In [None]:
# pyspark functions
from pyspark.sql.functions import *
# URL processing
import urllib

In [None]:
from pyspark.sql.types import *
from pyspark.sql.functions import *
import urllib

# Specify file type to be csv
file_type = "csv"
# Indicates file has first row as the header
first_row_is_header = "true"
# Indicates file has comma as the delimeter
delimiter = ","
# Read the CSV file to spark dataframe
aws_keys_df = spark.read.format(file_type)\
.option("header", first_row_is_header)\
.option("sep", delimiter)\
.load("/FileStore/tables/authentication_credentials.csv")

In [None]:
# Get the AWS access key and secret key from the spark dataframe
ACCESS_KEY = aws_keys_df.select('Access key ID').collect()[0]['Access key ID']
SECRET_KEY = aws_keys_df.select('Secret access key').collect()[0]['Secret access key']
# Encode the secret key
ENCODED_SECRET_KEY = urllib.parse.quote(string=SECRET_KEY, safe="")

In [None]:
# Creating df_pin from pin kinesis stream
df_pin = spark \
.readStream \
.format('kinesis') \
.option('streamName','streaming-0e8c5a5fa275-pin') \
.option('initialPosition','earliest') \
.option('region','us-east-1') \
.option('awsAccessKey', ACCESS_KEY) \
.option('awsSecretKey', SECRET_KEY) \
.load()

In [None]:
# Parsing df_pin from data
from pyspark.sql.functions import from_json, col, expr
from pyspark.sql.types import StructType, StringType, IntegerType  # include all necessary types

# Defineing schema 
pin_schema = StructType([
    StructField("index", StringType(),True),
    StructField("unique_id", StringType(),True),
    StructField("title", StringType()),
    StructField("description", StringType()),
    StructField("poster_name", StringType()),
    StructField("follower_count", StringType()),  
    StructField("tag_list", StringType()),
    StructField("is_image_or_video", StringType()),
    StructField("image_src", StringType()),
    StructField("downloaded", IntegerType()),
    StructField("save_location", StringType()),
    StructField("category", StringType())
])  
# Defining outer schema
outer_schema = StructType([
    StructField("value", pin_schema)
])

# Delinearising data from stream
df_pin_json_string = df_pin.selectExpr("cast(data as string) as json_string")

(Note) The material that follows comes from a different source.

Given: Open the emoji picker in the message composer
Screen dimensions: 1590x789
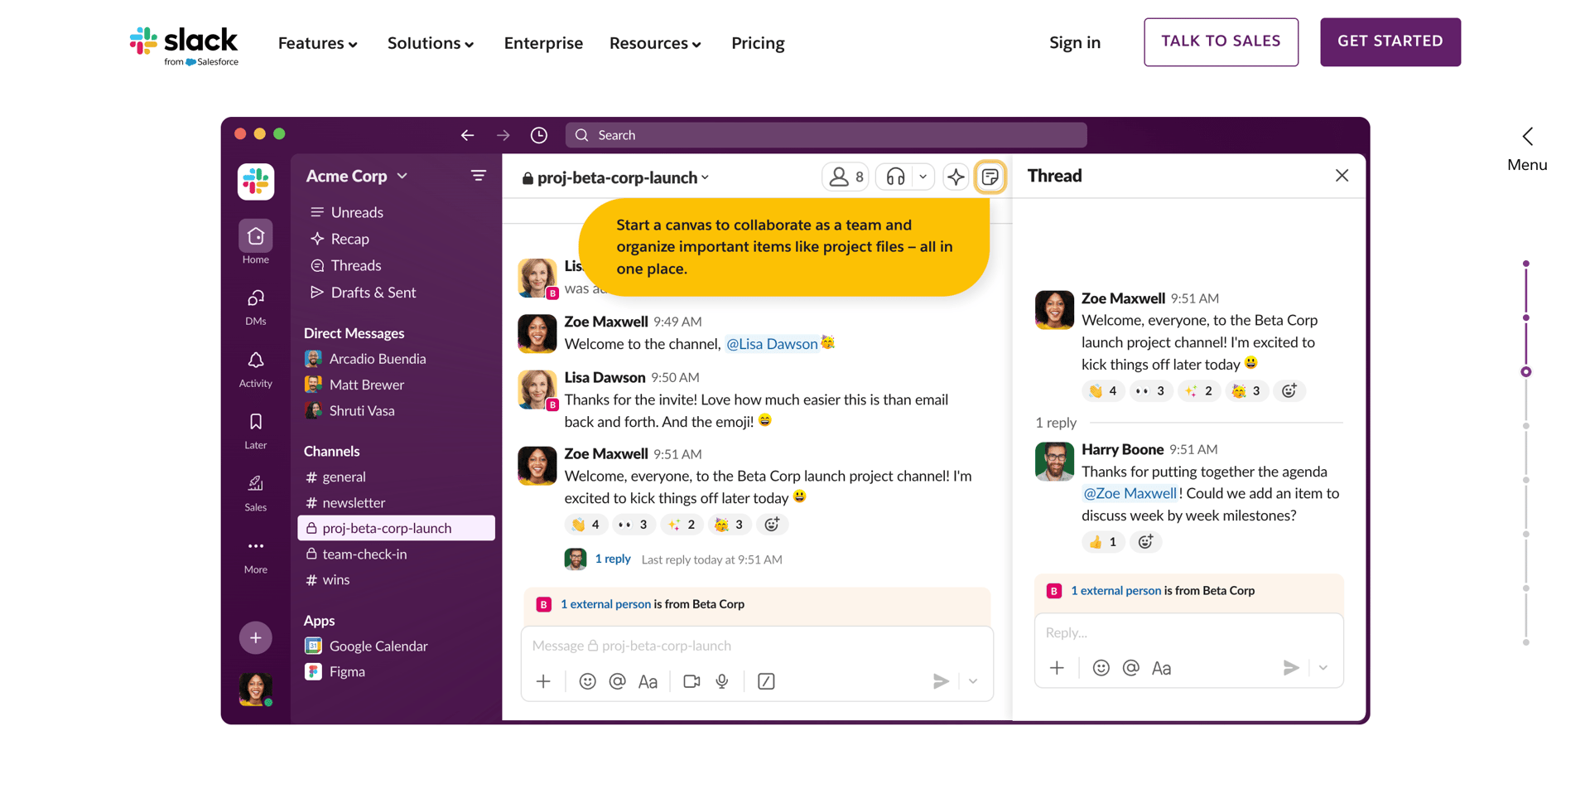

df_pin_parsed = df_pin_json_string.select(from_json(col("json_string"), outer_schema).alias("parsed_json"))

# Now select the data fields from the "value" column

df_pin_flattened = df_pin_parsed.select("parsed_json.value.*")


#display(df_pin_flattened)

In [None]:
# Cleaning df_pin
# Import the necessary libraries
from pyspark.sql.functions import regexp_replace, col, expr, when
from pyspark.sql.types import IntegerType

# Replace empty entries and entries with no relevant data with Nones
columns_to_clean = ["description","follower_count","image_src", "poster_name", "tag_list","title"]

irrelevant_data_indicators = {
    "description": ["", "No description available Story format", "No description available","Untitled"],
    "follower_count": ["","User Info Error"],
    "image_src": ["", "Image src error."],
    "poster_name": ["", "User Info Error"],
    "tag_list": ["", "N,o, ,T,a,g,s, ,A,v,a,i,l,a,b,l,e"],
    "title": ["", "No Title Data Available"]
}

for column in columns_to_clean:
    df_pin_flattened = df_pin_flattened.withColumn(column, 
                               when(col(column).isin(irrelevant_data_indicators[column]), None)
                               .otherwise(col(column)))
    

# Ensuring each column containing numeric data has a numeric data type
df_pin_flattened = df_pin_flattened.withColumn("follower_count", 
                   when(col("follower_count").endswith("k"), 
                        (regexp_replace(col("follower_count"), "k$", "").cast("float") * 1000).cast("int"))
                   .when(col("follower_count").endswith("M"), 
                        (regexp_replace(col("follower_count"), "M$", "").cast("float") * 1000000).cast("int"))
                   .otherwise(col("follower_count").cast("int")))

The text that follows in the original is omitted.